In time I moved on to sell real antiques both in the Chester auction rooms and at country house sales. The cataloguing and preparation for these often took quite a number of weeks. Then there were the viewing days which sometimes seemed a bit long and boring. You just hoped someone would ask you about one of the lots so you could start spouting forth relying on your newly gained youthful knowledge. One of my first outside sales was at Greenbank on Eaton Road outside of Handbridge. The sale included a large selection of fine Chinese porcelain which brought all the main dealers flocking from London and beyond. Another memorable house sale was at Cornelyn outside Llangoed in Anglesey. We all stayed at The Bull in Beaumaris and travelled to the large country house every day. I remember selling the outside effects including a small Victorian carriage probably drawn by a pony. And then there was the carved wood ships figurehead portraying a man. Any applied paint had faded I seem to remember and it fetched about £50. That sale gave me one of my first introductions to the antiquarian book trade. There was a vast library of old leather bound books in the attic rooms. The most important books had been removed to sell individually but all the remaining books were offered in just a few lots. They fetched just a small amount of money but I wonder if any hidden treasures had been missed. To collect the books after the sale the booksellers dropped the volumes down the well of the stairs catching them in sheets on the ground floor. The books were then spirited away to cars waiting outside. I do believe that an auction ring was working that day. This is an illegal agreement amongst a group not to compete in order to keep the price low. They would then auction the books between themselves and the profit was shared amongst the members of the ring. I am not sure if this practice goes on nowadays but I am sure it was quite prevalant then. I remember returning to the attic rooms and seeing a third of the library had been left untouched.

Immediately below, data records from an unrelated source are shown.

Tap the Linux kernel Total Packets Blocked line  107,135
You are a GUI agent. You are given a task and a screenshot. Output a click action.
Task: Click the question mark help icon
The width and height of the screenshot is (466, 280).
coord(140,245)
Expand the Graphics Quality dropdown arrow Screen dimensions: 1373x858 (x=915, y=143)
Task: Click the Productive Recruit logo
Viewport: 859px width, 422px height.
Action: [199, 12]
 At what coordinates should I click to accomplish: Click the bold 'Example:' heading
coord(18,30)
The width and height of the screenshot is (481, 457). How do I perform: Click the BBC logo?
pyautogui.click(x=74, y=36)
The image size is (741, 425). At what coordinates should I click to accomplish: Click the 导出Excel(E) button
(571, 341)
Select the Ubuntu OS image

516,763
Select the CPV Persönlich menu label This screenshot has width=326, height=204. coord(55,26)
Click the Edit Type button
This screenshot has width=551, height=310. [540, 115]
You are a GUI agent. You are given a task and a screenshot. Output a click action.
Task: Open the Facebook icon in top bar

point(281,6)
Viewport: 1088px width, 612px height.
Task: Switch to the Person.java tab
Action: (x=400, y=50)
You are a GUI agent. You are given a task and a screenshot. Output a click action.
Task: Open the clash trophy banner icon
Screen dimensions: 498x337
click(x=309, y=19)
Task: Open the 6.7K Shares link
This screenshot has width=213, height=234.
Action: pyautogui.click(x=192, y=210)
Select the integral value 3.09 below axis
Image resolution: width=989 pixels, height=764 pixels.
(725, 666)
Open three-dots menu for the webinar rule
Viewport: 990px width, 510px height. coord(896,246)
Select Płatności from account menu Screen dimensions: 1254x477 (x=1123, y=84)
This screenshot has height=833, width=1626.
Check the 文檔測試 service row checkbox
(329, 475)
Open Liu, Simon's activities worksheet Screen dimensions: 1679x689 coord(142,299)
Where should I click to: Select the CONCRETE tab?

I later joined the staff at Browns of Chester but this did not last for too long. Burton Tailoring has bought the company and did not want an auction room. In the last week of business my boss Mr. Welch used to take me down to the bowling green near the River Dee to while away the hours. My other boss was Colonel Edmund Longster who I owe a lot to. I think they would have been interested in the career path I took but I never saw either of them again. I moved with the Estate Department to new premises next door to The Boot inn in Eastgate Street, Chester. In some two years the axe fell again as Burtons did not want an estate department and I was given a golden handshake of about £140.

Those years working with antiques, however, moulded the rest of my life. I came down from rostrum and crossed the floor to become an antique dealer which I still am some 60 years later.

It is therefore just so exciting, during the 25th anniversary of the Christleton website, to be able to add a New Antiques Section thanks to my friend Philip Harland. His enthusiasm and passion for antiques I am sure is going to rub off on you.

DAVID CUMMINGS BEM

My sincere thanks to David Cummings who has provided a wealth of material over the whole of the 25 years. His expertise in wildlife and local history made the Christleton website the one place to go to for information.

His knowledgeable wildlife series have been a delight to read and provide an amazing record of how the local fauna and flora have changed over the years. His history articles have awakened us to Christleton in the past and the heritage of our wonderful village.

The monumental work he did back in 2014 with the support of the Heritage Lottery in recording life in Christleton during World War I and the men from the village and beyond who served, is a lasting legacy which will be referred to for years to come. He was able to bring to life those names on our war memorial back to life. And now he is working on World War II.

Thanks to the amazing amount of material he has provided for the Christleton website so many people from all parts of the world who have once lived in the village, have relatives here, have ancestors who lived or died here or even thinking of coming to live here have all benefited from his expertise and dedication. He is really quite remarkable.